Tamamlanacak alıştırmalar:
a) Pepsi reklamıyla ilgili metinde, içinde "Reklam Dünyasından Uzman" geçen sözcüklerle açılıp "isimlerin görüşlerini topladı." sözcükleriyle kapanan kısmı, "24 saat" ifadesini "bir gün" olarak değiştirerek yeniden yazın.
b) Pepsi reklamıyla ilgili metinde "Bu reklamın şirket içinde" diye başlayan paragrafı, ana bilgilerini koruyarak madde listesine çevirin.
c) Pepsi reklamıyla ilgili metni iki cümleyle özetleyin.

Okuma parçası:
──────────

Reklam Dünyasından Uzman İsimler Pepsi'nin Yediği Haltı Yorumluyor

Pepsi'nin, model Kendall Jenner'in bir polise kutu kola vermesiyle sonlanan, duyarsız "eylem" reklamını geri çekmesi için yalnızca 24 saat gerekti. Ne var ki bu, kurgu odasında unutulması gereken ne ilk büyük bütçeli reklam, ne de sonuncusu olacak. Reklam nanesinin nasıl yapıldığını ve yanlış yönlere nasıl sapabileceğini daha iyi anlamak amacıyla the Cut sitesi, reklam dünyasından (reklamın hazırlandığı Pepsi'de çalışmayan) uzman isimlerin görüşlerini topladı.

Çevirimin kaynağı Dayna Evans imzalı the Cut makalesi

"Bu reklam, şimdiye kadar gördüğüm en alâkasız iletişim ürünüydü"

"Sanırım Pepsi, olup bitenlerle bir bağı olduğu mesajının alınacağını umdu. Gençler "Pepsi benim markam olabilir mi?" diye düşünecekti. Ama meseleyi kaçırdılar. Tamamen aşırı üretilmiş bir reklam. Sahiciliği bu kadar önemsiyorsanız, neden ünlüleri kullanıyorsunuz? Hele de reklamını yaptığınız şey her neyse onunla hiçbir bağlantısı olmayan ünlüleri.

"Bu reklamın şirket içinde yapılmış olması şaşırtıcı değil çünkü dışarıdan bir reklam ajansının katacağı yaratıcı titizliği taşımıyor. Ajanslarda insanlar birbirini parçalıyor bir sıkıntı olduğunda. Böyle bir işi bir reklam ajansında yapmak daha zor. Bana kalırsa muhtemelen biri çıkıp illa Kendall Jenner oynasın demiş. İçeriden biri onun ne kadar da başarılı biri olduğu fikrine saplanmış. Görünen köy kılavuz istemez. Eğer bir reklamda ünlü oynatacaksanız, gerçekten iyi bir gerekçeniz olmalı.

"Kesinlikle olur olmaz kullanılan bir kelime olsa da insanlar samimiyete aç. İnsanlar konu ne olursa olsun onun gerçekliğini hissetmek istiyor. O zaman gerçek insanlar kullansana. Bu reklam, şimdiye kadar gördüğüm en alâkasız iletişim ürünüydü. İnsanı kandırılmış hissettiriyor. E insanlar da aptal değil. Bence reklamı geri çekmekle mâkul bir adım attılar. Yalnızca yapımı 2 milyon dolara mâl olmuş gibi duruyor ... Müziği Skip Marley'in yapması da kâr etmiyor. Soundtrack'i Migos yapsaydı, ya da sırf Pepsi aşkına Offset yapsaydı bile kurtarmazdı.

──────────

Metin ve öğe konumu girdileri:
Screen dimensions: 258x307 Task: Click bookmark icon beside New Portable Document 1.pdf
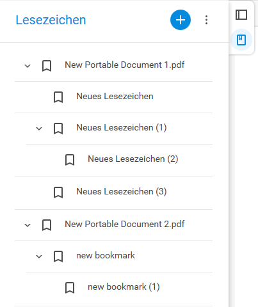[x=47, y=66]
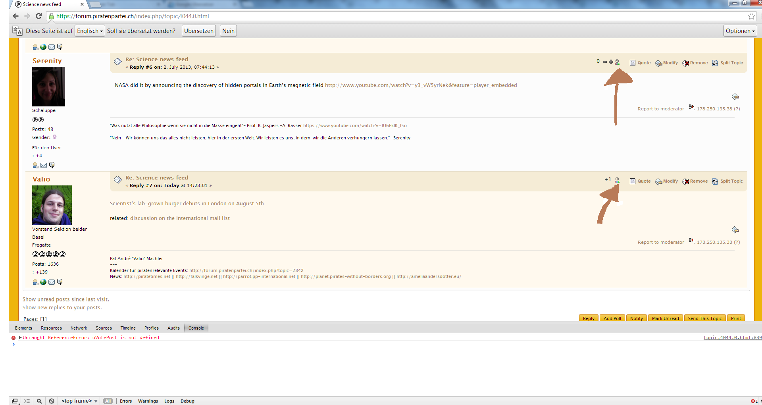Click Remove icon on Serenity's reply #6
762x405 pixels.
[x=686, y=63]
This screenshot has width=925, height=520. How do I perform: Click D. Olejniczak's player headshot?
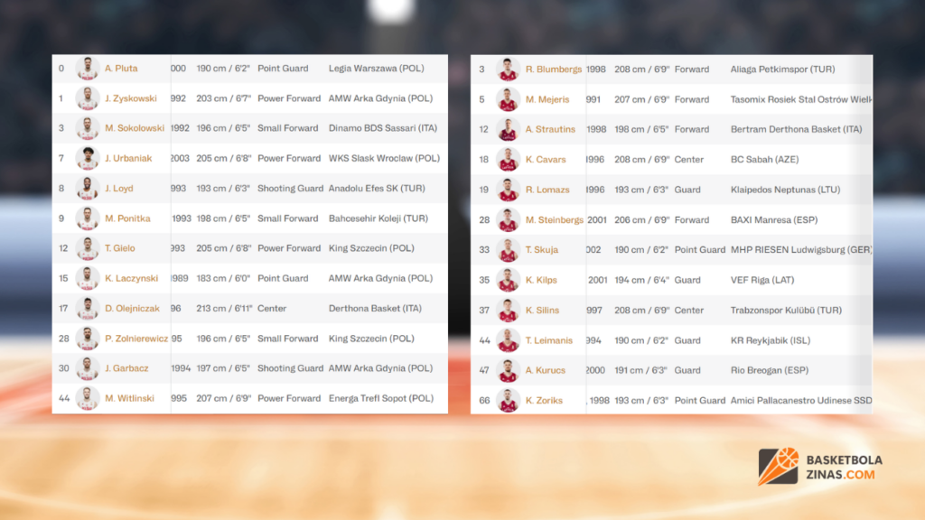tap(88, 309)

──────────

Alıştırma yanıtları:
a)
Reklam Dünyasından Uzman İsimler Pepsi'nin Yediği Haltı Yorumluyor

Pepsi'nin, model Kendall Jenner'in bir polise kutu kola vermesiyle sonlanan, duyarsız "eylem" reklamını geri çekmesi için yalnızca bir gün gerekti. Ne var ki bu, kurgu odasında unutulması gereken ne ilk büyük bütçeli reklam, ne de sonuncusu olacak. Reklam nanesinin nasıl yapıldığını ve yanlış yönlere nasıl sapabileceğini daha iyi anlamak amacıyla the Cut sitesi, reklam dünyasından (reklamın hazırlandığı Pepsi'de çalışmayan) uzman isimlerin görüşlerini topladı.

b)
- Reklamın şirket içinde yapılmış olması şaşırtıcı değil, çünkü dışarıdan bir reklam ajansının katacağı yaratıcı titizliği taşımıyor.
- Ajanslarda bir sıkıntı olduğunda insanlar birbirini parçaladığı için böyle bir işi ajansta yapmak daha zor.
- Konuşana göre muhtemelen içeriden biri Kendall Jenner'in ne kadar başarılı olduğu fikrine saplanmış ve onun oynamasında ısrar etmiş.
- Bir reklamda ünlü oynatılacaksa gerçekten iyi bir gerekçe olmalı.

c) Pepsi, Kendall Jenner'in bir polise kutu kola vermesiyle biten duyarsız "eylem" reklamını 24 saat içinde geri çekti ve the Cut sitesi bu konuda reklam dünyasından uzman isimlerin görüşlerini topladı. Metindeki uzman görüşüne göre şirket içinde hazırlanan bu aşırı üretilmiş reklam, samimiyete aç insanlara alâkasız ünlülerle seslendiği için onları kandırılmış hissettiriyor ve reklamın geri çekilmesi mâkul bir adımdı.